I had a phone call or an e-mail, I cannot remember which, from my daughter who lives in Regina. She told of two of her friends who had to travel out of the province in order to get needed health care because the province could not provide it. One was a mother with newborn twins. There was not a reasonable amount of equipment in Regina to look after these babies so they had to airlift this mother and her new twins in a makeshift apparatus to keep them alive until they got to Calgary so they could look after them. That is just not good enough.

We want our government to use taxpayers' money responsibly. I have said a number of times that the government would spend a billion dollars on registering duck hunters. That is a blatant waste of money. There is no proof whatsoever that even if the registry did work successfully that it would save any lives.

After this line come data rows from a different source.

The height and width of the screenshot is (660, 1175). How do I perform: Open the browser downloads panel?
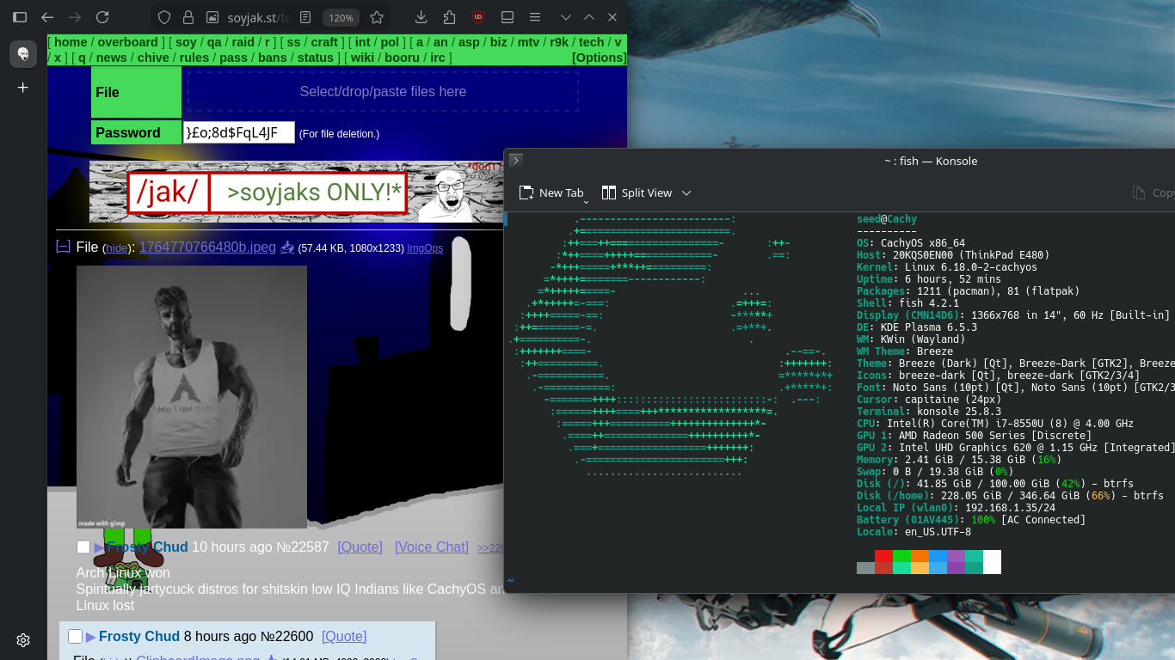[421, 17]
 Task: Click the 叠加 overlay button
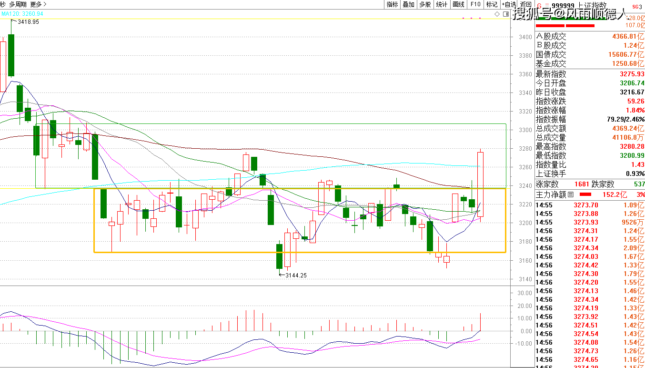[x=408, y=4]
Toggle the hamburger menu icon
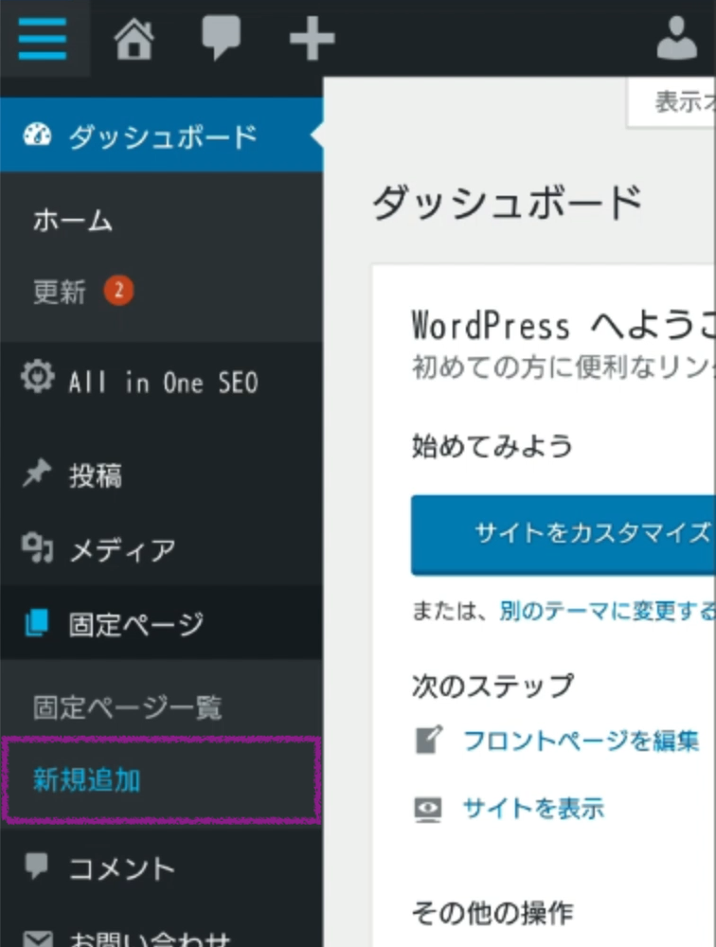The height and width of the screenshot is (947, 716). [43, 39]
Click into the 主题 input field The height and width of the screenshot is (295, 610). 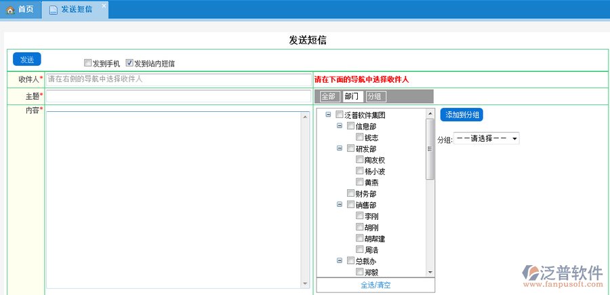[178, 96]
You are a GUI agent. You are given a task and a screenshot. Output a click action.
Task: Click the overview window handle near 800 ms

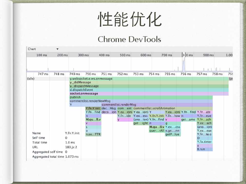(183, 55)
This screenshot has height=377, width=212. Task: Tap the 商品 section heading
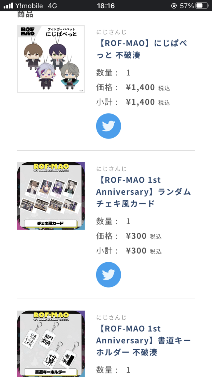[x=25, y=14]
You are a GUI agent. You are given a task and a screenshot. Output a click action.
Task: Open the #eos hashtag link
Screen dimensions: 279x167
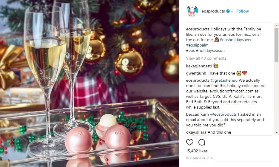click(x=190, y=50)

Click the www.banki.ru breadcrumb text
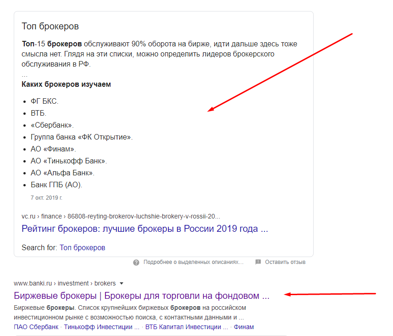tap(33, 283)
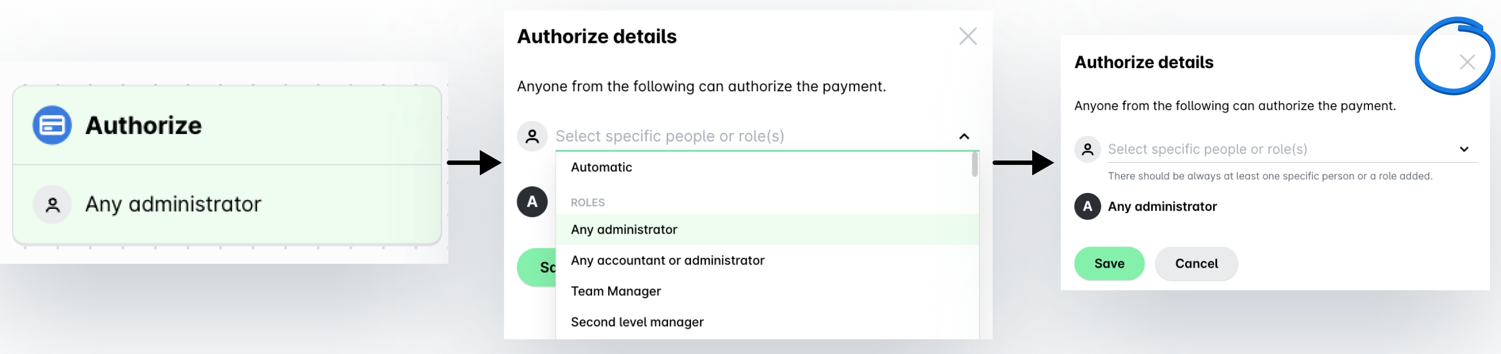This screenshot has height=354, width=1501.
Task: Click the person icon beside Any administrator card
Action: point(52,204)
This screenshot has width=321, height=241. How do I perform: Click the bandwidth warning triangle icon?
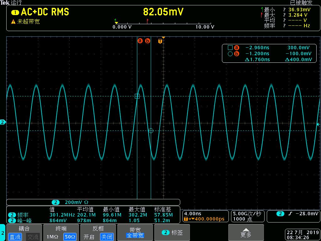(x=13, y=22)
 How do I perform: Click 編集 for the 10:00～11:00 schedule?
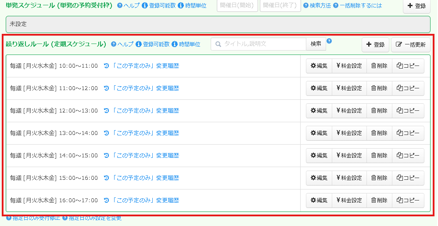319,66
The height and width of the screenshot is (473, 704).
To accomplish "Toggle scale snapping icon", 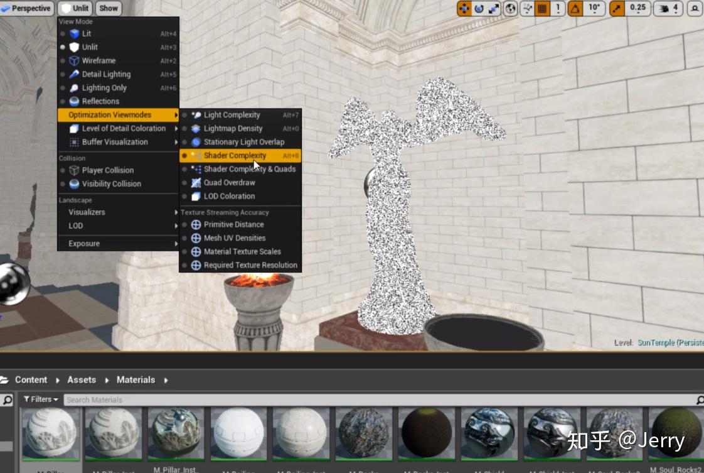I will 616,9.
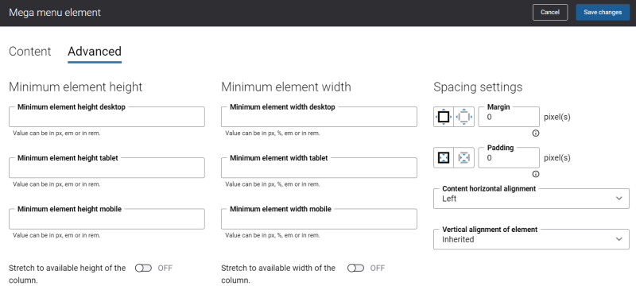Focus Minimum element width desktop field

pos(319,117)
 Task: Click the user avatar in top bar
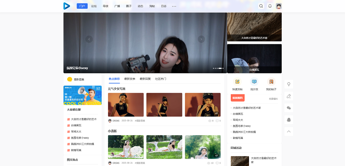coord(279,6)
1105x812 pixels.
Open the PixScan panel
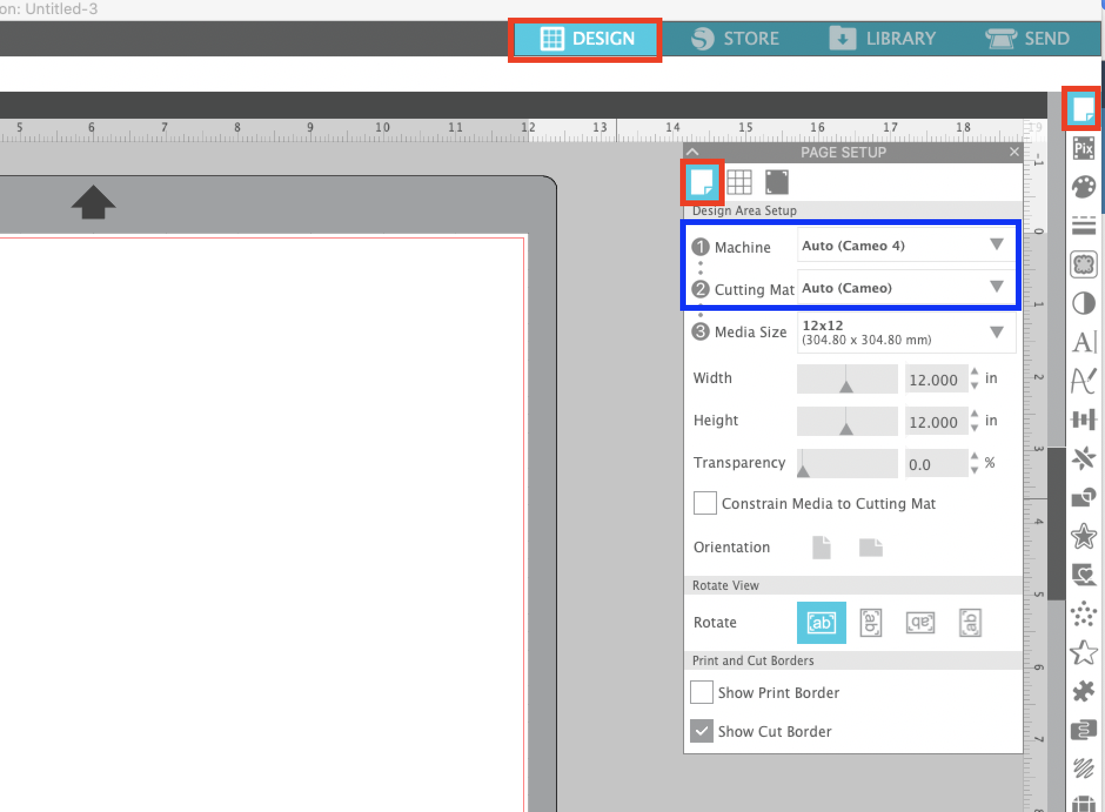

I did a little computation. A billion dollars would buy four MRIs for every riding in the country. A city of Edmonton has eight ridings, six in Edmonton and two right outside, one of them being mine. That would be 32 MRIs in the city of Edmonton. Members should ask those people what they would rather have, a registration system for their shotgun, or MRIs so that for serious medical problems they can get a proper diagnosis and receive treatment.

My big complaint with the budget and with Bill C-28, the bungle implementation act, is that the government is bungling the finances of the country and it is time that comes to an end.